In octogenarians this approach reduces the operative time (20). The median sternotomy ensures symmetric retraction of the sternum, resulting in enhanced exposure of the heart and great vessels thereby facilitating cannulation, cross-clamping, native valve excision, prosthetic valve implantation and suturing of the aortotomy. Smooth conduct of operation without struggle translates into shorter operative time with subsequent improved outcomes in octogenarians in whom shorter operative time correlates strongly with faster recovery.
For females the skin incision for this approach offers the best cosmetic result as it commences 2 cm below the sterna angle of Louis which means that the upper part of the scar is hardly visible even with clothes with low neck line.
Perhaps the only limitation of this approach is the risk of sternal instability which is usually a reflection of poor technique of sternal closure.
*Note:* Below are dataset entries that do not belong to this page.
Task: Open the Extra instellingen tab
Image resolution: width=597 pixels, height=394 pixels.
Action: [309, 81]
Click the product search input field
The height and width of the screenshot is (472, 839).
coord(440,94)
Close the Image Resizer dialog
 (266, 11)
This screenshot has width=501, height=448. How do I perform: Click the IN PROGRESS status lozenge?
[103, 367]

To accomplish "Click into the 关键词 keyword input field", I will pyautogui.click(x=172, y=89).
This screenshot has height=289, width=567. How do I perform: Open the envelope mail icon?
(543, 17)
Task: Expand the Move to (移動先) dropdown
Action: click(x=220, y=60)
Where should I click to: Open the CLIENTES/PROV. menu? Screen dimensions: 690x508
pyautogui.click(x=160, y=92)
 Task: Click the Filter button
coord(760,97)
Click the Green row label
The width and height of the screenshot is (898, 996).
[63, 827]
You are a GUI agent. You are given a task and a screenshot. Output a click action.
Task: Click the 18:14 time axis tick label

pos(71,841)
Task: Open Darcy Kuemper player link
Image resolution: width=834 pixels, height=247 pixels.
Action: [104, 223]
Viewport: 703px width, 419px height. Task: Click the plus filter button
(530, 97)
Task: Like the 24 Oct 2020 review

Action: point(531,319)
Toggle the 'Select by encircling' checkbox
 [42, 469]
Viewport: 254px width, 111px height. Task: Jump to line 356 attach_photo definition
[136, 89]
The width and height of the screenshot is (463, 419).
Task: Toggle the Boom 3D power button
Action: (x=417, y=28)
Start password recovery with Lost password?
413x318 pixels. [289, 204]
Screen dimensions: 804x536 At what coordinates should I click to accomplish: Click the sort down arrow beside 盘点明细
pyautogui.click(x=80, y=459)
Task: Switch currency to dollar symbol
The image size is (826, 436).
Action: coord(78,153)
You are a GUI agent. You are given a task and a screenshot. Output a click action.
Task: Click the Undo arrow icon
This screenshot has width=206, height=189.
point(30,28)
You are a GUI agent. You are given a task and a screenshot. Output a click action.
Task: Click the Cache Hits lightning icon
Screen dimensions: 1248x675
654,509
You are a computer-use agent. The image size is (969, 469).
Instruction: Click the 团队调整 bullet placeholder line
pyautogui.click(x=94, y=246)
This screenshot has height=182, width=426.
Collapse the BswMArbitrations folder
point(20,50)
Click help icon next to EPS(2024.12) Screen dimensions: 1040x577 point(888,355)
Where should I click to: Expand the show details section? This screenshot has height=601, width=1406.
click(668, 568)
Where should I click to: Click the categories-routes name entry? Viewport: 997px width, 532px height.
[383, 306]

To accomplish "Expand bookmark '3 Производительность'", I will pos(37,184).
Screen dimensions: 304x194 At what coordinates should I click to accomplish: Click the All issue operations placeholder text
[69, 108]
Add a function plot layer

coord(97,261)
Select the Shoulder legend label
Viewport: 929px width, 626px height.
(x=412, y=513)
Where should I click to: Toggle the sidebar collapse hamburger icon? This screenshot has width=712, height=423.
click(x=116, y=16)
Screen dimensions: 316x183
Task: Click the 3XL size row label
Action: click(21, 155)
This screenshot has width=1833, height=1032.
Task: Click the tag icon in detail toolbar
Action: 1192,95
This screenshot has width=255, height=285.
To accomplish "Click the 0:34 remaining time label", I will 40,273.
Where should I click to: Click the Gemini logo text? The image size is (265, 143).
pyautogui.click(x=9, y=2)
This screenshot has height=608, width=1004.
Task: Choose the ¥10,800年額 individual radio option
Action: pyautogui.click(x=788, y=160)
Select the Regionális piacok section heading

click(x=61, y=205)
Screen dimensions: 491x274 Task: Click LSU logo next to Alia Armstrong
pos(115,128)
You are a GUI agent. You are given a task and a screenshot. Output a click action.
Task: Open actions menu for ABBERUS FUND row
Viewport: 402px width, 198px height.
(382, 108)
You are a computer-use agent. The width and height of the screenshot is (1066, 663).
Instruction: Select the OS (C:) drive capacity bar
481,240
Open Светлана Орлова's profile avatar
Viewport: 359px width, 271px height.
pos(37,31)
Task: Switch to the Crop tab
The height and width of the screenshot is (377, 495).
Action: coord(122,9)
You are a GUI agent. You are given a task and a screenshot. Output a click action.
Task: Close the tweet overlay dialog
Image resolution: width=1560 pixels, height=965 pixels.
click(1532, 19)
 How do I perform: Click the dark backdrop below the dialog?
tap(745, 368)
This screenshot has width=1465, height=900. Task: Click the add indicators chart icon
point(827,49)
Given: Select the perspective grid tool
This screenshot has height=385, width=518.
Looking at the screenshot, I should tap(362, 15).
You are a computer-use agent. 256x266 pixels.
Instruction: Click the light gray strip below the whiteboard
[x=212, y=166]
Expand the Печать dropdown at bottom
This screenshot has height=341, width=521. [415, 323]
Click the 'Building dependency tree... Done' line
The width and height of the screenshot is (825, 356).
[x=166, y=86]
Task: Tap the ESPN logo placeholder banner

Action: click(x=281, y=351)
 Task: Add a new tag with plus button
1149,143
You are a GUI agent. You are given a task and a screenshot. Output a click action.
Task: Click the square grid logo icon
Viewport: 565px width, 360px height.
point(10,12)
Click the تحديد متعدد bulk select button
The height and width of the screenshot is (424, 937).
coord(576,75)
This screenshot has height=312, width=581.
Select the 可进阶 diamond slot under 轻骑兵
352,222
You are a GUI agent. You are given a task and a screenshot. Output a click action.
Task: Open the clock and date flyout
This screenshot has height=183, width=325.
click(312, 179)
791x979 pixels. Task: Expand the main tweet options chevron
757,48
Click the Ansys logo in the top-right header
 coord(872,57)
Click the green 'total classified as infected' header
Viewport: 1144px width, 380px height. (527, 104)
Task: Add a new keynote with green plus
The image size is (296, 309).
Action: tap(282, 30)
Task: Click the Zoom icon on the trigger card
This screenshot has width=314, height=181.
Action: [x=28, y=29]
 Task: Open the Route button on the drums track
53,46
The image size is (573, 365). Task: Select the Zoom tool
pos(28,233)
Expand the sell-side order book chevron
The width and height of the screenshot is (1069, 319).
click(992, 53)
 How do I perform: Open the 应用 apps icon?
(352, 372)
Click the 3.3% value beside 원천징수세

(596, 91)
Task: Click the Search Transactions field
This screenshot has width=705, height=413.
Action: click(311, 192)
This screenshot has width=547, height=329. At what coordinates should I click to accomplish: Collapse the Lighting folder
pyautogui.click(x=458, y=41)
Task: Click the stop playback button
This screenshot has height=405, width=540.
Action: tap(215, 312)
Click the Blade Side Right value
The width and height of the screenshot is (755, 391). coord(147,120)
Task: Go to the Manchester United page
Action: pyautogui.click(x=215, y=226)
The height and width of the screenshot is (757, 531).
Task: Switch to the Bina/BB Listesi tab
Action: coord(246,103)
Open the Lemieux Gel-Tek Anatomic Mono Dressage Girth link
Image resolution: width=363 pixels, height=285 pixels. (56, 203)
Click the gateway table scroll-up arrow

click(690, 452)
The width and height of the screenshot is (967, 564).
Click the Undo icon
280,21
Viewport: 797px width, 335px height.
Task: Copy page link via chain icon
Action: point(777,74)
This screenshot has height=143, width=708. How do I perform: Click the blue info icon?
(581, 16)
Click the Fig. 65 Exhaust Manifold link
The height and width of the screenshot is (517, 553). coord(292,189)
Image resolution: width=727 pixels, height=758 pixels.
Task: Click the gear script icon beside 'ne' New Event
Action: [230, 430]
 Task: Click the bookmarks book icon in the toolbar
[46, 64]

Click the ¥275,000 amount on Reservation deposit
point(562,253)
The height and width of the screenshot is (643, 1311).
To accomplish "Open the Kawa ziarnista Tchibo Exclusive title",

However, in our experience as well as that of Alassar and associates (20) sternal dehiscence or sternal wound infection has not been encountered.
Full sternotomy via limited skin incision approach for minimal access AVR is a safe and effective strategy. This approach provides the “best of both worlds” by combining the cosmetic benefit of a limited skin incision with the advantages of a complete median sternotomy. However, it is disappointingly underutilized. With increasing numbers of octogenarians being referred for surgical AVR this approach could be preferentially offered to this high-risk group of patients with the potential of expedited recovery and low-cost without unnecessarily enhancing the risk of surgery.
Disclosure: The authors declare no conflict of interest.